How Soon They Forget, Especially...
When it isn't their money spent and their own lives at risk.
Last weekend, the House of Representatives passed a funding bill for Ukraine, Israel, and Taiwan; a majority of democrats voted for the appropriation. A large number of republicans did, too, but some took great offense, so much so... short-sighted and memory-challenged as they seem to be, they're threatening to vote a "motion to vacate" to oust Mike Johnson, their fellow republican Speaker of the House.
Their "didn't-get-our-way" tantrums aside, the funding bill passed by the majority will provide $61 billion for the defense of Ukraine, $26 billion for Israel. and $8 billion for Taiwan.
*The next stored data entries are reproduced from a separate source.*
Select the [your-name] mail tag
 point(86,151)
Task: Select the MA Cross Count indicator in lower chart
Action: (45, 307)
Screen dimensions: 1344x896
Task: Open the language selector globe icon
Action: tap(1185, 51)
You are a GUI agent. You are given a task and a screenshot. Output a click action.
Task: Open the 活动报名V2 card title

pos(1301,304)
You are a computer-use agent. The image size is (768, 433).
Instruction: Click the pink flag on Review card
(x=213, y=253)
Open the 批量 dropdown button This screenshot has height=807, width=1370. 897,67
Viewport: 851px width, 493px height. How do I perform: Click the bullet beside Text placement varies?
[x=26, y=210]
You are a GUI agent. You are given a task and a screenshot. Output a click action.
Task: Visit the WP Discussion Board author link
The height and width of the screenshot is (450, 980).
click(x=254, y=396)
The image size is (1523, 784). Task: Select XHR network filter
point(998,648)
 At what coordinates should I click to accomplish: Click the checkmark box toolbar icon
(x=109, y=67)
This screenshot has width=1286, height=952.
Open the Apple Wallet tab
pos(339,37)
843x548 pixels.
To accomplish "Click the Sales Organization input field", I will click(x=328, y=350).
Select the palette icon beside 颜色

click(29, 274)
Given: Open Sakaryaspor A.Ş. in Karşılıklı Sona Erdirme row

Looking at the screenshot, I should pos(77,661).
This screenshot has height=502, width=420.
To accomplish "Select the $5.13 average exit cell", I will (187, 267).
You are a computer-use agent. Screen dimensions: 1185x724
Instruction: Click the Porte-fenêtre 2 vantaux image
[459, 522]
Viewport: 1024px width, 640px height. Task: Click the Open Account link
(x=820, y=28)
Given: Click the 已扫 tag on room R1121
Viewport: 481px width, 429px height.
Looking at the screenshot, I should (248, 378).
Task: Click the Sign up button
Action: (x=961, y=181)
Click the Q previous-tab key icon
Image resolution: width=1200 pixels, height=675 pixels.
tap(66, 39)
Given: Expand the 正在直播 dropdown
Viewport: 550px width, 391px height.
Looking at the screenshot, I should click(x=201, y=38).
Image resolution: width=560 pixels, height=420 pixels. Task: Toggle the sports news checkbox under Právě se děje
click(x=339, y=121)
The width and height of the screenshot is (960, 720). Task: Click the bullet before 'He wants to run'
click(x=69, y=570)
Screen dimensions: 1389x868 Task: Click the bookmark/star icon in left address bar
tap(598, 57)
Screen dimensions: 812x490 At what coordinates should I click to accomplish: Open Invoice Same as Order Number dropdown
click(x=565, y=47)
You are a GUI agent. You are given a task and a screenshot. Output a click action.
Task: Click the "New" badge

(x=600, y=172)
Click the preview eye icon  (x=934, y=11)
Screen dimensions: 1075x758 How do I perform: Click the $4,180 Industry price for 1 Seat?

That's a lot of money; it's almost a sixth of the Defense Department's annual budget, but it's money well spent considering the disastrous alternative. That alternative is manifest in a couple of recent disasters from which America should have learned some very painful lessons, those lessons being...
After 9/11/2001, the United States chased Osama bin Laden into the mountains of Afghanistan and stayed behind to rid the country of the Taliban with the expectation that the Afghan military would be a competent, reliable partner. It wasn't. Over 20 years, America sent 775 thousand troops to Afghanistan; the estimated cost, not including the 2,500 American lives lost, was $2.3 trillion.
Soon thereafter, in 2003, the United States entered the Second Gulf War with the expectation that the Iraqi military would be a competent, reliable partner. It wasn't. Over the years, America has sent nearly 500 thousand troops to Iraq... thousands are still stationed there. The estimated cost, not including the nearly 4,500 American lives lost, has so-far been nearly $2 trillion.
The lesson that should have been learned from Afghanistan and Iraq is that direct American military involvement anywhere results in incredibly costly disasters for everyone involved. The price to pay were America to enter the wars in Ukraine, Israel, or Taiwan would dwarf the cost incurred in Afghanistan and Iraq; the number of American lives lost would be incalculable because, if American troops are sent to Ukraine, Russia might very well keep its promise to start slinging nukes!
And so... when viewed with an eye on the preceding lessons so painfully learned, the $95 billion that'll be going to Ukraine, Israel, and Taiwan is a bargain. All three allies are competent and reliable... they're fighting their own wars (Taiwan is preparing for an almost inevitable Chinese invasion) without putting a single American soldier's life at risk.
Speaker Johnson, by shepherding the Ukraine, Israel, and Taiwan funding bill through treacherous political waters... including a hostile caucus of his own party, may have become very unpopular amongst his critics. He may pay for it with his job, but his would be a casualty that pales by comparison to the disastrous alternatives; his political courage may have spared America from being taught the same very painful lesson all over again...
One which, apparently, far too many have already forgotten.